I think this is funny every time I read it, and just wondered if _you men _ found it humorous as well.   
----------------------------------------

SHE DRIVES FOR A RELATIONSHIP. HE'S LOST IN THE TRANSMISSION 
By DAVE BARRY

CONTRARY to what many women believe, it's fairly easy to develop a long-term, stable, intimate, and mutually fulfilling relationship with a guy. Of course this guy has to be a Labrador Retriever. With human guys, it's extremely difficult. This is because guys don't really grasp what women mean by the term relationship.

Let's say a guy named Roger is attracted to a woman named Elaine. He asks her out to a movie; she accepts; they have a pretty good time. A few nights later he asks her out to dinner, and again they enjoy themselves. They continue to see each other regularly, and after a while neither one of them is seeing anybody else.

And then, one evening when they're driving home, a thought occurs to Elaine, and, without really thinking, she says it aloud: ''Do you realize that, as of tonight, we've been seeing each other for exactly six months?''

And then there is silence in the car. To Elaine, it seems like a very loud silence. She thinks to herself: "Geez, I wonder if it bothers him that I said that. Maybe he's been feeling confined by our relationship; maybe he thinks I'm trying to push him into some kind of obligation that he doesn't want, or isn't sure of."

And Roger is thinking: "Gosh. Six months."

And Elaine is thinking: "But, hey, I'm not so sure I want this kind of relationship, either. Sometimes I wish I had a little more space, so I'd have time to think about whether I really want us to keep going the way we are, moving steadily toward . . . I mean, where are we going? Are we just going to keep seeing each other at this level of intimacy? Are we heading toward marriage? Toward children? Toward a lifetime together? Am I ready for that level of commitment? Do I really even know this person?"

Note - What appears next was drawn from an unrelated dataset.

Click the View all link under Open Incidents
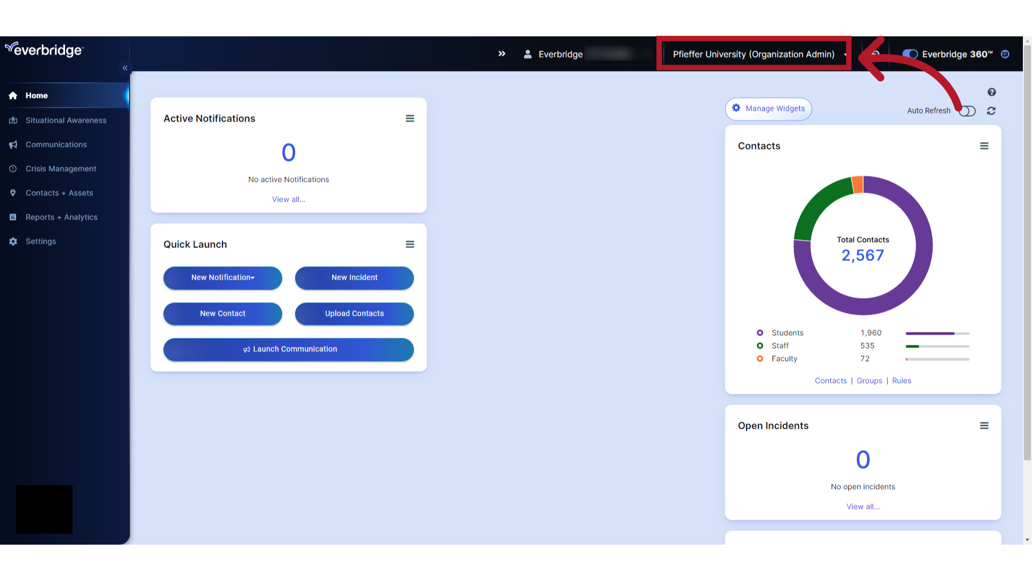Screen dimensions: 1032x581 [863, 507]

And Roger is thinking: . . . "So that means it was . . . let's see . . . February when we started going out, which was right after I had the car at the dealer's, which means . . . lemme check the odometer . . . Whoa! I am way overdue for an oil change here."

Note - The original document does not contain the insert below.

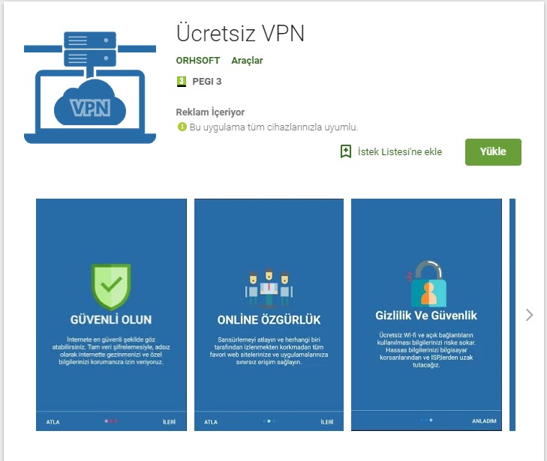Click the green shield checkmark icon
547x461 pixels.
click(111, 286)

And Elaine is thinking: "He's upset. I can see it on his face. Maybe I'm reading this completely wrong. Maybe he wants more from our relationship, more intimacy, more commitment; maybe he has sensed -- even before I sensed it -- that I was feeling some reservations. Yes, I bet that's it. That's why he's so reluctant to say anything about his own feelings. He's afraid of being rejected."

And Roger is thinking: "And I'm gonna have them look at the transmission again. I don't care what those morons say, it's still not shifting right. And they better not try to blame it on the cold weather this time. What cold weather? It's 87 degrees out, and this thing is shifting like a garbage truck, and I paid those incompetent thieves $600."

COMMUNICATIONS GAP

And Elaine is thinking: "He's angry. And I don't blame him. I'd be angry, too. I feel so guilty, putting him through this, but I can't help the way I feel. I'm just not sure."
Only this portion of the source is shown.